I was feeling incredibly good. I decided to play the first 38 miles easy and then put the hammer down and do what I like to do which is run harder the second half. The course was set up to do this as well- hard, technical, climbing stuff up front, more fireroads and easier running on the back half. I was eating, drinking, laughing, talking, and all the things that are important to putting down a good race. The effort was consistent and conservative. At mile 21 we saw we were back about 18 minutes from lead woman, Sarah Woerner, but I just knew in my heart that she would come back to us.
Sometime after that, I began experiencing quad cramping in my right leg. The muscle would spasm and then lock up and this only happened on downhills. This was a first for me. I have never “blown my quads,” or so much have had even a quad cramp before. I took more salt thinking it was a humid day and I was just needed more electrolyte. I would stop, stretch it and continue. But as we found our way to our first crew spot at mile 28, I was getting more concerned about it as it kept happening over and over. I told JB in the aid station, but he got me out of there really quick. Onward and upward the 3 of us ladies went. The sky was clouding and cooling off more and the chatting and discussions about all things in life continued. It felt like I was having a phone conversation with my best girlfriends. Talking running, kids, marriage, work, everything.

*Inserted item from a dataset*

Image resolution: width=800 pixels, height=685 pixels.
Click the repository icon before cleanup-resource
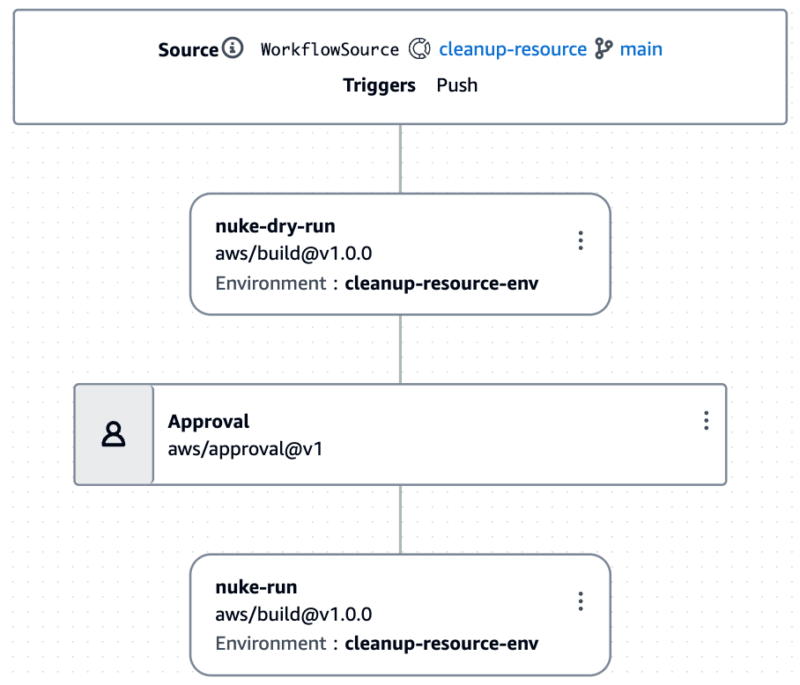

But the quad was beginning to spasm and though I didn’t say too much at the time, I began to actually worry. The mobility in my whole right leg was changing. Pain up the IT band and into the hip flexor radiating at this point. Somewhere around mile 32/33/34, the skies opened up and I got cold. Maggie was feeling the same way and so she and I pulled over and put on jackets. I was hoping to stay even in body temperature and it felt like a good idea. At that point Bethany kept going and that was the last time I saw her. Maggie and I tried to stay even effort, but my leg was beginning to slow me down. There was a clicking or popping sensation from the medial quad over across to the IT band. I think I yelled out loud and pulled aside. I let Maggie go ahead of me.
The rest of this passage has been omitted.